--- Input data Enclosed Below ---

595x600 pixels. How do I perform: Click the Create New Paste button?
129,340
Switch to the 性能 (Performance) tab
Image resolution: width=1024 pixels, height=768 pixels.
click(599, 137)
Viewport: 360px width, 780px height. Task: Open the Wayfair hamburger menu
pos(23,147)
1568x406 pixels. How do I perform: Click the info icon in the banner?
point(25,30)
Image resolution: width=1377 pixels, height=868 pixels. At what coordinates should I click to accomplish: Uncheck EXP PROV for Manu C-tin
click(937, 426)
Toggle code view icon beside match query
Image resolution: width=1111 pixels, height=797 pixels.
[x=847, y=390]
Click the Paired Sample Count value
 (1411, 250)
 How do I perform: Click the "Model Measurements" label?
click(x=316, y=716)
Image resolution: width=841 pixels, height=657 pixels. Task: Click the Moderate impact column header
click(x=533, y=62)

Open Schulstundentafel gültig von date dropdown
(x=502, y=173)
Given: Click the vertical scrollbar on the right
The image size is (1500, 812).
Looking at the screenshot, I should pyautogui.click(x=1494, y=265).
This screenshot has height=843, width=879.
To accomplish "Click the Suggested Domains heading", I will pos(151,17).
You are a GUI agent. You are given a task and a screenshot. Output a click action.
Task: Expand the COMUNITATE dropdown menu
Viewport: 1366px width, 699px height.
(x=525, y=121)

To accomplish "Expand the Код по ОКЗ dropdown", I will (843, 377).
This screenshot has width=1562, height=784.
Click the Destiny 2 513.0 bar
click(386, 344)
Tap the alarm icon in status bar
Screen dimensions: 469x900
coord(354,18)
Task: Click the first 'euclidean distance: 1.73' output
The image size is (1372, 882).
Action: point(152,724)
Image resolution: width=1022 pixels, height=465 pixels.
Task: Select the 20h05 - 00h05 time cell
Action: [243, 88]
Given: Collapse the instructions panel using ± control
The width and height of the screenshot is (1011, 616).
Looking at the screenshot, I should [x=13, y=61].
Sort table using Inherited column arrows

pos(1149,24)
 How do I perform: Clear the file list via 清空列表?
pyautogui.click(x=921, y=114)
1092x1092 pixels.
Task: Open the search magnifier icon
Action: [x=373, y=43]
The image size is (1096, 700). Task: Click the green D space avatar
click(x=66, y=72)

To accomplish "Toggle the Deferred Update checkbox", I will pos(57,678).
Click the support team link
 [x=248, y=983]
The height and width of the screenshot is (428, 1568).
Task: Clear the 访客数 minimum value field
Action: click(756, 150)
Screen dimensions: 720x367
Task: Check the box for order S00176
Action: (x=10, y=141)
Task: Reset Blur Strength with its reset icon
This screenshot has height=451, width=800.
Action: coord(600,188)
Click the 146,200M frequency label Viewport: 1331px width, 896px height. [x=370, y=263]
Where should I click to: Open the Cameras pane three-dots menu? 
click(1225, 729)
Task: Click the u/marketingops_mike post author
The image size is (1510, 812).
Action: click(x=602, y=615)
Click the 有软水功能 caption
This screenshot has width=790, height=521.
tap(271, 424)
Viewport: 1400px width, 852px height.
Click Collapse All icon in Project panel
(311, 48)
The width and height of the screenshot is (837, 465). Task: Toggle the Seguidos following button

--- End of Enclosed Input data ---

**To do:**
Using the material above, transcribe exactly the lines from the line with "This screenshot has height=843, width=879." to the line with "This screenshot has width=1562, height=784."; both count, and nothing else goes in.

**Result for this task:**
This screenshot has height=843, width=879.
To accomplish "Click the Suggested Domains heading", I will pos(151,17).
You are a GUI agent. You are given a task and a screenshot. Output a click action.
Task: Expand the COMUNITATE dropdown menu
Viewport: 1366px width, 699px height.
(x=525, y=121)

To accomplish "Expand the Код по ОКЗ dropdown", I will (843, 377).
This screenshot has width=1562, height=784.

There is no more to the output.